## Your instructions
If a line below includes the string "value", copy it.

## Extracted information
........

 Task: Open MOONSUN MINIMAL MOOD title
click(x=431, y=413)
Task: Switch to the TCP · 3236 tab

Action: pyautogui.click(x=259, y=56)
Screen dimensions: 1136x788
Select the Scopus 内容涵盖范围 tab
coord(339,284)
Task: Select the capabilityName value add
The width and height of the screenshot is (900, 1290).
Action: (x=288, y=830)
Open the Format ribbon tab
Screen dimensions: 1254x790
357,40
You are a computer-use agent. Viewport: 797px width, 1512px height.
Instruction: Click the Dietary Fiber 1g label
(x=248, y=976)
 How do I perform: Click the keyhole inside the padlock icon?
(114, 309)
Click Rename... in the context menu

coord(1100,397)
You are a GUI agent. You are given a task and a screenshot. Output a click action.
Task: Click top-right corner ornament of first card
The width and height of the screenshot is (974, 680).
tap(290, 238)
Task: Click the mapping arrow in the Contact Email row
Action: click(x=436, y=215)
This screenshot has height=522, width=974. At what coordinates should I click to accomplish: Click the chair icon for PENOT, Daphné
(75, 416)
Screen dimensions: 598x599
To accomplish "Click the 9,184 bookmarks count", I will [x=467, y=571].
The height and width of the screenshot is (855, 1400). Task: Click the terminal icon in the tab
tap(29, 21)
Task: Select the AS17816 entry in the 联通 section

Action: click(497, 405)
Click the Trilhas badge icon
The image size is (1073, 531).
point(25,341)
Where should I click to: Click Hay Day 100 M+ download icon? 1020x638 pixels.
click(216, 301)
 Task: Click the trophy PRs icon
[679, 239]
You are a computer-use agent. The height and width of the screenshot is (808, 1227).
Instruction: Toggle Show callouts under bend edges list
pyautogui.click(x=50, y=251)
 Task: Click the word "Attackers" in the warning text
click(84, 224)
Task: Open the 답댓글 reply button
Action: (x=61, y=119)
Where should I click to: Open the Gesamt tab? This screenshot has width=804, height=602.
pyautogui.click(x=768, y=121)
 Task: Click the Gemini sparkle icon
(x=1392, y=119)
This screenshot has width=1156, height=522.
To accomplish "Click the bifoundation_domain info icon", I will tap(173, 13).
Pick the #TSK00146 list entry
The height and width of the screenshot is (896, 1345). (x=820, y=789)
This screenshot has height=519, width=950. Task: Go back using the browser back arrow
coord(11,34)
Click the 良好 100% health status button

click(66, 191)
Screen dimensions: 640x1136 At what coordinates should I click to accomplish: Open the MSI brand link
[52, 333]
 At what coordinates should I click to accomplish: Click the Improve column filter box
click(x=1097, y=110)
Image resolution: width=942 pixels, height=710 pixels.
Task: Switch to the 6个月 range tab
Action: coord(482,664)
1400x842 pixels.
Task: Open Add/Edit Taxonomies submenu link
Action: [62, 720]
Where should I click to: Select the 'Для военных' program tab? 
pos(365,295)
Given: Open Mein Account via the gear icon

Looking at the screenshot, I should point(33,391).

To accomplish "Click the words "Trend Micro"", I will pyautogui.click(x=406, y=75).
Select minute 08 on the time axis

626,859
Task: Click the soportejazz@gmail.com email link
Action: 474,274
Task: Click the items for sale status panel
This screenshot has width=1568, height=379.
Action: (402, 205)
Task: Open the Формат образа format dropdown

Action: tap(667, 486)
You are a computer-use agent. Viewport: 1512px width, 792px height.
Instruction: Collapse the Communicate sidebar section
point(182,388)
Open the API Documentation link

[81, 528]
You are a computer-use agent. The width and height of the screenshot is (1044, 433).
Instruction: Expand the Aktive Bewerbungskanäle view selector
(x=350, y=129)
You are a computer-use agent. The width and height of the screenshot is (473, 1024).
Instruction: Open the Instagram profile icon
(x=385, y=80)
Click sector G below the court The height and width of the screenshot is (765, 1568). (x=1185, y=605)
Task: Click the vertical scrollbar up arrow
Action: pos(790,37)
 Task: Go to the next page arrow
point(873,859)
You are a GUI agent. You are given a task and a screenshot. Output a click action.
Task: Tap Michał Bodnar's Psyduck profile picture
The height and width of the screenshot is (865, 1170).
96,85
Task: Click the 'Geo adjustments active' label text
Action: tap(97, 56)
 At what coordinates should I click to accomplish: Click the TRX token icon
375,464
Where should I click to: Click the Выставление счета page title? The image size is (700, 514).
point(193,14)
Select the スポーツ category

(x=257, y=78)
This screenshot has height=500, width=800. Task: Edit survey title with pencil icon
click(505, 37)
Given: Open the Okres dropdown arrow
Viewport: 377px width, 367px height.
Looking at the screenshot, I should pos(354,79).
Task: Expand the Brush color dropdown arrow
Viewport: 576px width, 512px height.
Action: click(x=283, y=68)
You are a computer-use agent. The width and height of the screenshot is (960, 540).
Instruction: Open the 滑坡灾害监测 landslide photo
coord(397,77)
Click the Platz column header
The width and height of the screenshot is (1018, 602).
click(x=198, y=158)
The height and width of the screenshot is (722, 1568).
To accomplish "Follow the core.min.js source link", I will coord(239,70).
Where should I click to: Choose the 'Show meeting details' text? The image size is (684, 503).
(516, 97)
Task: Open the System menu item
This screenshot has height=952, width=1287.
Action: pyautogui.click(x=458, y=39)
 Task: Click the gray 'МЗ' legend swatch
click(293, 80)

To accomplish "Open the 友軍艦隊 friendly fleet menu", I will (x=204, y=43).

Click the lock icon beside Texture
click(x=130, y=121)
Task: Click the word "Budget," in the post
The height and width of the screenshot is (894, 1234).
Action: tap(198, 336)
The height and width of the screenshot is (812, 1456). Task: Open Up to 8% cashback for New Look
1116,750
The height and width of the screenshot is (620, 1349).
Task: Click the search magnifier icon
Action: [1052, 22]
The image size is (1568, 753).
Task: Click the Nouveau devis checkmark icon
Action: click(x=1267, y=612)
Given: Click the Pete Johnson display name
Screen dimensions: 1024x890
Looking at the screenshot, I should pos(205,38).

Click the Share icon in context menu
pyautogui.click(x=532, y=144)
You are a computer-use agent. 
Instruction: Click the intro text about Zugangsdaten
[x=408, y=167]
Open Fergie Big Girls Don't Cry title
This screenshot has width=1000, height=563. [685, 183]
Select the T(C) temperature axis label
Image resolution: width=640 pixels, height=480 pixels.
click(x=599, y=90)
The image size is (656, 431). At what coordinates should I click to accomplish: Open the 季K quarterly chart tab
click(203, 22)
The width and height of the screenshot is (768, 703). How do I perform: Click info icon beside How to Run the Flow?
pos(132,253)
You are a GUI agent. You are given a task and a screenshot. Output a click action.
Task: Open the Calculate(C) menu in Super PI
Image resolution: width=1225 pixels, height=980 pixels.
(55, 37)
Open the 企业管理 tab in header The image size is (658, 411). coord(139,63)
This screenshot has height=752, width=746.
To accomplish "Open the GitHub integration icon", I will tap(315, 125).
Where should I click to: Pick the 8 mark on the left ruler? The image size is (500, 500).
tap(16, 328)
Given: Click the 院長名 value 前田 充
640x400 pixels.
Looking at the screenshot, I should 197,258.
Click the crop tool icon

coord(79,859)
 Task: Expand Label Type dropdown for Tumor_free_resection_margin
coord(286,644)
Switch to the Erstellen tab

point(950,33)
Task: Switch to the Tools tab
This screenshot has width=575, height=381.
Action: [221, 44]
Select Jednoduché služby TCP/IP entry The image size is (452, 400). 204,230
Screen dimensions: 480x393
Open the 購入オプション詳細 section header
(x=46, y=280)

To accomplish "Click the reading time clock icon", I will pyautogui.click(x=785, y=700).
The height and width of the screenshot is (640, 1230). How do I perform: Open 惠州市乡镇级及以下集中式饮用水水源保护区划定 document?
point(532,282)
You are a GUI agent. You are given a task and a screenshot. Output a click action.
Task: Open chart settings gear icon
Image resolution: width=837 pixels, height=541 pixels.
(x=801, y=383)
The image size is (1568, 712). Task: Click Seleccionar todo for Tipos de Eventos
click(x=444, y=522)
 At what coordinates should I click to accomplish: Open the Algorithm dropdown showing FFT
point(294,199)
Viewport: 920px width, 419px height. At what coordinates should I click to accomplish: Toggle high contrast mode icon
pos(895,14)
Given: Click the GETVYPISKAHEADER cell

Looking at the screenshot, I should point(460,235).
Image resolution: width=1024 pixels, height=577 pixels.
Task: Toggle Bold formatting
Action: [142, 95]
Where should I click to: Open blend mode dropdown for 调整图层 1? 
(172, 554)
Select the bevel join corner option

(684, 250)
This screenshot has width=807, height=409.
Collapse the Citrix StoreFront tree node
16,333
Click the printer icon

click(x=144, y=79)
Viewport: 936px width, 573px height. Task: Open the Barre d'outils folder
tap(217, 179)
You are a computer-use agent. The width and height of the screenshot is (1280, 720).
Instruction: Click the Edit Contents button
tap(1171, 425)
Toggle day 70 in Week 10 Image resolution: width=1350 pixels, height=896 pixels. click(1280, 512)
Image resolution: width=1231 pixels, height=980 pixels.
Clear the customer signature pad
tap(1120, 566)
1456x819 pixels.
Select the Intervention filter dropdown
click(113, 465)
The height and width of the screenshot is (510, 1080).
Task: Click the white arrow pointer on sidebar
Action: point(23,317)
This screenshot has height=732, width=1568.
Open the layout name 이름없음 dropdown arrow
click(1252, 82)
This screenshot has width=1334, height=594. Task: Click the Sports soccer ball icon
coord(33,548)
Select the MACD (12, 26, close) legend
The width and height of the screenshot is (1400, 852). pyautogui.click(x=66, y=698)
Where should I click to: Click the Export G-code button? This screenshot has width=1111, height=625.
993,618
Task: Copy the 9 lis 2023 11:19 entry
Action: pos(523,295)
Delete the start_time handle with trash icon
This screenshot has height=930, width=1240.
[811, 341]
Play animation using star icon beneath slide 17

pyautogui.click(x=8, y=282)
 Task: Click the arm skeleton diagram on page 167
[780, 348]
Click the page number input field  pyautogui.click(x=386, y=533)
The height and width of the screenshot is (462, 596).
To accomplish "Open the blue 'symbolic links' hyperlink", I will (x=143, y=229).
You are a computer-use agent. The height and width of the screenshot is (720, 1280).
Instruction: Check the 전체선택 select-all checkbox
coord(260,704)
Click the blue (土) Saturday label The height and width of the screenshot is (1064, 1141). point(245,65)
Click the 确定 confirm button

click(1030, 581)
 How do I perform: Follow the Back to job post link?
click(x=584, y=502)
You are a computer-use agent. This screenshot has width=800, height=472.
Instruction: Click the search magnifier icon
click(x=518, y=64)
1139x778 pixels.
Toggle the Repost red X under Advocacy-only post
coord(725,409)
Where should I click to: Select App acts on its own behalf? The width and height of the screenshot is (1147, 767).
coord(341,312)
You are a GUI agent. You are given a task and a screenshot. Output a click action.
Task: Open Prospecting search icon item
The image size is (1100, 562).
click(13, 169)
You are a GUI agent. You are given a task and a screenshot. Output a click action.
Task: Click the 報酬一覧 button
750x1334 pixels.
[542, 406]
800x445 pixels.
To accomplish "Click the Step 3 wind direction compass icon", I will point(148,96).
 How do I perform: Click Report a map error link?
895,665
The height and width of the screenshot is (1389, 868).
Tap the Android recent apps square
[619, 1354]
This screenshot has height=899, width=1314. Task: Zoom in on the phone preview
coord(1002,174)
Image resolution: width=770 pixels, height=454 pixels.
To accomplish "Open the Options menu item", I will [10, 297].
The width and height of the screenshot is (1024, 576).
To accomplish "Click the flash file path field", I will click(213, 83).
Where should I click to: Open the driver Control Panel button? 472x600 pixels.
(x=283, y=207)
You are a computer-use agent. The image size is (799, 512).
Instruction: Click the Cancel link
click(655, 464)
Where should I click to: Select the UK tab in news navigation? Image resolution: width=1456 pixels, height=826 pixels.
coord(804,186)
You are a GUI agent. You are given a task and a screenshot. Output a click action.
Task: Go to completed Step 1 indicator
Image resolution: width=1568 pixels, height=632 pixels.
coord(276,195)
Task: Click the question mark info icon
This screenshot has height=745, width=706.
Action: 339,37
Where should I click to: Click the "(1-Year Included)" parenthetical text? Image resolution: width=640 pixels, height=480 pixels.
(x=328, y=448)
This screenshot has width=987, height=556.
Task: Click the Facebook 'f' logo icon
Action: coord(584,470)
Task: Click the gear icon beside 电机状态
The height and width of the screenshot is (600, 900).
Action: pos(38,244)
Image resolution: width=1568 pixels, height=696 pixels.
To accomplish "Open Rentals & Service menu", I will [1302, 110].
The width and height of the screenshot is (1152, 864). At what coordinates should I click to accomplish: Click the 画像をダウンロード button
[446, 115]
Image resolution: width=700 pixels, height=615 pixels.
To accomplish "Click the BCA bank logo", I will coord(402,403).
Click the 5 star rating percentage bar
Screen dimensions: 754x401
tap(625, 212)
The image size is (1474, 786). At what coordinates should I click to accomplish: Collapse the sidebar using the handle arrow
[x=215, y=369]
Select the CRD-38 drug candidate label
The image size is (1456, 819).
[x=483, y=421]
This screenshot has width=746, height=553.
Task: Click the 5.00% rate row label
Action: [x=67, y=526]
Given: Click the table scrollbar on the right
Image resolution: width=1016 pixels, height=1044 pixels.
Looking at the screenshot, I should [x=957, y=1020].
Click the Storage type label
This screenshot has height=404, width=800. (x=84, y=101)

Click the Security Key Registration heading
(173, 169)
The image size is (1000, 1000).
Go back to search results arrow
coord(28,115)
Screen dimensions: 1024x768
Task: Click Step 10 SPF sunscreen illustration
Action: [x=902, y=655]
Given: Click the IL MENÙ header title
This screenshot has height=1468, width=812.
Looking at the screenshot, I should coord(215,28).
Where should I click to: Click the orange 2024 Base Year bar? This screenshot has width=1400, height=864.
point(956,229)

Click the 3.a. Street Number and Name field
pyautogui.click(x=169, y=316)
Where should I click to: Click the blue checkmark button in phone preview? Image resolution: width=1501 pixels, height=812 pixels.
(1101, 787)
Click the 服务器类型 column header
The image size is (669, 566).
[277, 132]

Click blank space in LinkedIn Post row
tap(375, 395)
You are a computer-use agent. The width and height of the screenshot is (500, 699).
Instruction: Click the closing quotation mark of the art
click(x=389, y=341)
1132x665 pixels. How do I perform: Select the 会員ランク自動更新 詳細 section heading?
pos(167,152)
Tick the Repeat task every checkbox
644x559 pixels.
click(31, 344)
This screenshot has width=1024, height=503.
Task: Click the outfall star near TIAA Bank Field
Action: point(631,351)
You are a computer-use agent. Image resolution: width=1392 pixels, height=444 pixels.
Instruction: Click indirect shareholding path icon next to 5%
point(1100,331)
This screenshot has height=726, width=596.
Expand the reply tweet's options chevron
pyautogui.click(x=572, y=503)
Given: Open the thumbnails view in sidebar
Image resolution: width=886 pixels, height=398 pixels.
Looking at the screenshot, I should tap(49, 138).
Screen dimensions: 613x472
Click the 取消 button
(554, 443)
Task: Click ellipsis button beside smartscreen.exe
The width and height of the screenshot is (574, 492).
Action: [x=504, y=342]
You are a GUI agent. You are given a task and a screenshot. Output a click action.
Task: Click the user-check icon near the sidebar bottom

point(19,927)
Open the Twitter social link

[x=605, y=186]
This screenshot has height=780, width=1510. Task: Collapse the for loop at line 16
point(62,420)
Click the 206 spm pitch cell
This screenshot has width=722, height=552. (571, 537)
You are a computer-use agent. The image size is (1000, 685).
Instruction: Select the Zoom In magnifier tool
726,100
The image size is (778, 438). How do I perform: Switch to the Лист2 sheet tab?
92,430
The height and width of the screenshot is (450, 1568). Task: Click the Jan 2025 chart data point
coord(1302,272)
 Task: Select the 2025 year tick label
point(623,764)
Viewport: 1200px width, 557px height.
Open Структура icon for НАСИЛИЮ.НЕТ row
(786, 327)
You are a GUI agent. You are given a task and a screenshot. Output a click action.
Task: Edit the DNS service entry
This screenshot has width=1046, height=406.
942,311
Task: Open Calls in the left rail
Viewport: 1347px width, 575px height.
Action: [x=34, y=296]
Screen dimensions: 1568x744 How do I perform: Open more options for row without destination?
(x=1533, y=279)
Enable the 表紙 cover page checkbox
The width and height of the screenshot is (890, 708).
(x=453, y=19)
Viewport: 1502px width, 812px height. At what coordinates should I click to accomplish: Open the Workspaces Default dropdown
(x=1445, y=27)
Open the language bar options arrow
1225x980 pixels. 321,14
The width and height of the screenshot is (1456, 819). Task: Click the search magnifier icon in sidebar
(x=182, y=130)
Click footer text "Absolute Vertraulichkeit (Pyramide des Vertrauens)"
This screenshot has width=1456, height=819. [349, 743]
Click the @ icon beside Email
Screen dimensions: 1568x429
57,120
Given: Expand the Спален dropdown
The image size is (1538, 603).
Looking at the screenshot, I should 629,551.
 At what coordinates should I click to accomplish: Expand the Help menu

........

## Task result
Task: Select the capabilityName value add
Given: Click the 院長名 value 前田 充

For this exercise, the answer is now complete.